There are a number of challenges in translating updating knowledge of ROCK signaling into anti-cancer therapy; the current information on the role of ROCK signaling in tumorigenicity is still incomplete, in particular, the mechanisms underlying both the positive and negative roles of ROCK in regulating migration, proliferation, apoptosis/survival, and chemoresistance of tumor cells, including primary tumor cells, tumor stem cells, and dormant tumor cells, remain unclarified. Nevertheless, it has become progressively clear that the consequences of ROCK inhibition and the induction of compensatory signaling pathways, especially those involving in cytoskeleton regulation, largely depend on the tumor cell type, cell context, and the microenvironment; therefore, the complexity in evaluating the application of ROCK inhibitors is augmented. Combined inhibition of ROCK and compensatory signaling could be useful to avoid potential undesirable effects of ROCK inhibition. Furthermore, the first generation of ROCK inhibitors including fasudil shows non-specific inhibitory effects on other kinases, so it may cause off-target effects. Many more potent and selective ROCK inhibitors have recently been developed, some of them may show promising potential in cancer therapy in the near future. It is worth noting that the combination therapy of ROCK inhibitors and other anti-cancer drugs produces greater anti-cancer effects while resistance to single agent is reduced.

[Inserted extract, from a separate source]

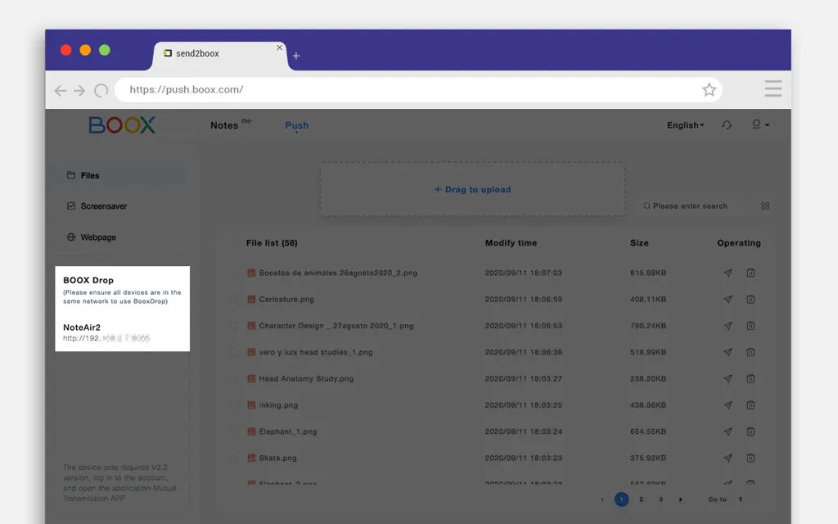This screenshot has height=524, width=838.
Task: Go to page 2 of file list
Action: tap(641, 499)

There is increased agreement that ROCK1 and ROCK2 have both redundant and non-redundant functions, and isoform-specific inhibition may therefore elicit different biological effects. Although the majority of currently available ROCK inhibitors are suitable initial tools for investigating the role of ROCK in cancer, their limitation in mechanistic studies is unavoidable due to their non-isoform selective nature. Additionally, ROCK1 and ROCK2 expression and/or activity can be separately regulated by numerous factors, which either positively or negatively modify their catalytic activity and/or subcellular localization. Moreover, there are an increased number of somatic mutations and miRNAs being discovered and evaluated for their differing impacts on ROCK isoform expression and activity. Hence, in order to develop isoform-specific targeting strategy for cancer therapy, it is necessary to understand the different functions of each ROCK isoform in cancer pathophysiology and ascertain the major functional isoform in specific tumor types; consequently, it will reduce toxic and undesirable effects than pan-inhibition in clinic application. Recently developed ROCK1 and ROCK2 isoform-specific genetically modified mouse models have offered a unique opportunity to analyze in vivo physiological and pathological functions of ROCK1 and ROCK2 (Lee et al. 2014b; Rikitake et al. 2005; Shi et al. 2011; Shimizu et al. 2005, 2013; Soliman et al. 2015; Thumkeo et al. 2003; Zhang et al. 2006), including cancer development and progression (Mali et al. 2011; Samuel et al. 2011). Some novel isoform selective inhibitors are becoming commercially available and will serve as valuable tools for further dissecting the roles of ROCK1 and ROCK2 in cancer and other diseases. Importantly, the continuation of significant progress in basic and preclinical researches will undoubtedly move ROCK isoform inhibitors to future clinical practice.